Gov. Gina Raimondo announced Thursday the number of doses expected to be delivered to the state has been cut from 10,725 to 6,825. She said it’s not entirely clear why, as the federal government hasn’t provided an explanation behind the decision.
“We have heard accounts of similar reductions in other states, and no clear explanation has been provided by Operation Warp Speed,” Raimondo said a in statement. “We are calling on the Trump administration to honor its commitments and provide the full allocation to Rhode Island.”
The reduction appears to stem from a breakdown in communication between Operation Warp Speed and Pfizer. The federal government has offered little explanation about what’s going on, while the drug-making company issued a statement saying it’s experiencing no production issues and is awaiting instructions.
“We have millions more doses sitting in our warehouse but, as of now, we have not received any shipment instructions for additional doses,” the company said in a statement issued Thursday.
Whatever the delay, it doesn’t appear to be tied to politics, as both Democrat- and Republican-led states are reporting similar cuts, including Florida, Iowa, Illinois, Michigan, Montana and Washington.
12 News reached out to the White House for an explanation Thursday evening.
The reduction complicates the state’s rollout out plan, as it means fewer people will be able to get the vaccine next week. It could also mean delays in the following weeks, raising questions about how quickly the state will be able to inoculate frontline health care workers.
Likewise, it casts a question mark over when nursing home residents will start receiving the vaccine, a process that was originally supposed to begin at the same time as hospital workers — but was delayed in Rhode Island until at least the week beginning Dec. 28.

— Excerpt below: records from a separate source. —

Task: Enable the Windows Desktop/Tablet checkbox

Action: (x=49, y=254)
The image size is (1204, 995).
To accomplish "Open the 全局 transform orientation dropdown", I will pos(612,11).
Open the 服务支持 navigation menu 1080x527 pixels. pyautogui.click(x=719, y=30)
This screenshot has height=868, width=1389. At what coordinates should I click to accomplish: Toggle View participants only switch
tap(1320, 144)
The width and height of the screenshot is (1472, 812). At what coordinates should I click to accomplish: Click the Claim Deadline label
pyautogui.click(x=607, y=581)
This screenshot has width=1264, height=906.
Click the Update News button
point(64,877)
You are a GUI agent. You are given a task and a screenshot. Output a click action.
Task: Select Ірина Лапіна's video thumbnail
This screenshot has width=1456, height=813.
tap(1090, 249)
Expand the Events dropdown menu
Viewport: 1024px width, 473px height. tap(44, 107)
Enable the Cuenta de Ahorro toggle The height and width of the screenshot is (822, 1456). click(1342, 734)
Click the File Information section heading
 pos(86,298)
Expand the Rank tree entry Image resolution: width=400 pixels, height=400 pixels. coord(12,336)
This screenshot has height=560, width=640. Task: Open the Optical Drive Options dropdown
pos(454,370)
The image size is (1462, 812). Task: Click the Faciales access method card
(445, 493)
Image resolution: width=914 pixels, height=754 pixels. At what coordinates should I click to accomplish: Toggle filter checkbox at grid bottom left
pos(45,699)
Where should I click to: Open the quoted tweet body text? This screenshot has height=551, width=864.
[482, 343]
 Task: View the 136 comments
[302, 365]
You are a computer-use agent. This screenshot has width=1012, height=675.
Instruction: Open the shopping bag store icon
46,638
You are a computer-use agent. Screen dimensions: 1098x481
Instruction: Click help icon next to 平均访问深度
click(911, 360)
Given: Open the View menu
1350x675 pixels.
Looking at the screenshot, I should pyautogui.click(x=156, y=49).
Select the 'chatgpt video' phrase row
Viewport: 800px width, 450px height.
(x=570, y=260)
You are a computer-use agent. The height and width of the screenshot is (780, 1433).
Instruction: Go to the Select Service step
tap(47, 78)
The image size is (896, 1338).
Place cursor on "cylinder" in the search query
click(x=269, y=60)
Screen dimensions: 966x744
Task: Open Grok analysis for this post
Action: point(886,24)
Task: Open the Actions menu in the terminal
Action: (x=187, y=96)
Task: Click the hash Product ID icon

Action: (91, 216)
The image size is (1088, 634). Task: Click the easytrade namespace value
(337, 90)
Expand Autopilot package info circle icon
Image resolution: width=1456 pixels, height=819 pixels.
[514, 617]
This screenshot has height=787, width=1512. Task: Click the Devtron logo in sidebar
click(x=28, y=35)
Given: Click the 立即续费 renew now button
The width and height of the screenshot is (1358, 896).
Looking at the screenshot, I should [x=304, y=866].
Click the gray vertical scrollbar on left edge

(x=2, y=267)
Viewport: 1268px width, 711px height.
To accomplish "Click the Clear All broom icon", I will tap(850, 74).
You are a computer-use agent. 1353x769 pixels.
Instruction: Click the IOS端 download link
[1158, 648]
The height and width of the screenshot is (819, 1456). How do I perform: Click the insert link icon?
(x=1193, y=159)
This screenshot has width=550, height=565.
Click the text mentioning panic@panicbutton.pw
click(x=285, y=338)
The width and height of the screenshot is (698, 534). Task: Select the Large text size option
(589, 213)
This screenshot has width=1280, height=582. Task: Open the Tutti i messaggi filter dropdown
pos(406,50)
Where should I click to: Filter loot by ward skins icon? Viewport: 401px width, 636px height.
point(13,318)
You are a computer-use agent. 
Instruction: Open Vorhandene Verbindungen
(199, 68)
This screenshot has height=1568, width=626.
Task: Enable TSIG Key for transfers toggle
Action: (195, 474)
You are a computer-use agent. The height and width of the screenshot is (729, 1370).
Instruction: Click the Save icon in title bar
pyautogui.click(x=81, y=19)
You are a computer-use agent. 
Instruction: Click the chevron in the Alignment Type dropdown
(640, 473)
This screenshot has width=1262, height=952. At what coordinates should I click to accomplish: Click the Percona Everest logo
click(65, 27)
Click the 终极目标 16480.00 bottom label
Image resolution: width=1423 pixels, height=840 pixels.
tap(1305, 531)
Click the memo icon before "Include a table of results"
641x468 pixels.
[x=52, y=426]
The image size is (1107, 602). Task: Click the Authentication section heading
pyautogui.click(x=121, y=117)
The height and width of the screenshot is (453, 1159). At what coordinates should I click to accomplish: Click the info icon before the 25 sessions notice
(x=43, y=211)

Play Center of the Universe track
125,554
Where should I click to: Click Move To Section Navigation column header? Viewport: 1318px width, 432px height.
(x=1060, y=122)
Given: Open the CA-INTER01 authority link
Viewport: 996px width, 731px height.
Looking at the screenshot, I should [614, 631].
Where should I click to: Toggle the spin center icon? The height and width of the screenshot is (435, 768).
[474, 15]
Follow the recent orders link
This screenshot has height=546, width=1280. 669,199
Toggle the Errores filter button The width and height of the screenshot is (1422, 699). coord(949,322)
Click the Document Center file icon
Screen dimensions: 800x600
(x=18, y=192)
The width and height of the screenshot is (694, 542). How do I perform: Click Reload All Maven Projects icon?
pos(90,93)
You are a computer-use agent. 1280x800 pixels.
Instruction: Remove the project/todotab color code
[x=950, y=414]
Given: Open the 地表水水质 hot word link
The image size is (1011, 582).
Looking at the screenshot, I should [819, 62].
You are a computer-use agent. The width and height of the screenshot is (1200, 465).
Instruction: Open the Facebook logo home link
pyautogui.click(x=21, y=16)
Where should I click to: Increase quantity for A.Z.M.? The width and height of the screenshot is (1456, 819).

“We are continuing to distribute the vaccine as quickly as possible to our frontline health care workers, and we are evaluating the impact of these reductions on our vaccination planning,” Raimondo said.
However, hospitals around the country are finding that vials containing Pfizer’s vaccine have more doses inside than expected.
Both Lifespan and Care New England confirmed Thursday they were able to get more than the five doses intended.
During a weekly interview with 12 News, R.I. Medical Director Dr. James McDonald said the state is adjusting its plans in the wake of the news. He said it also underscores how important it is to get other vaccines into the supply chain. Following the interview, an FDA advisory panel endorsed a second COVID-19 vaccine created by the drug-making company Moderna.
“It’s one of those things where it makes what’s happening at the FDA today with the Moderna vaccine all the more important because it would be nice to have a second vaccine to offer people,” McDonald said.
The R.I. COVID-19 Vaccine Subcommittee, which is offering the Health Department guidance around operations and the administering of vaccines, is already scheduled to meet Friday morning to discuss logistics surrounding the rollout.
Dr. Philip Chan, an infection disease doctor with the state’s Health Department, is also expected to address the issue during the governor’s weekly news conference scheduled for Friday afternoon.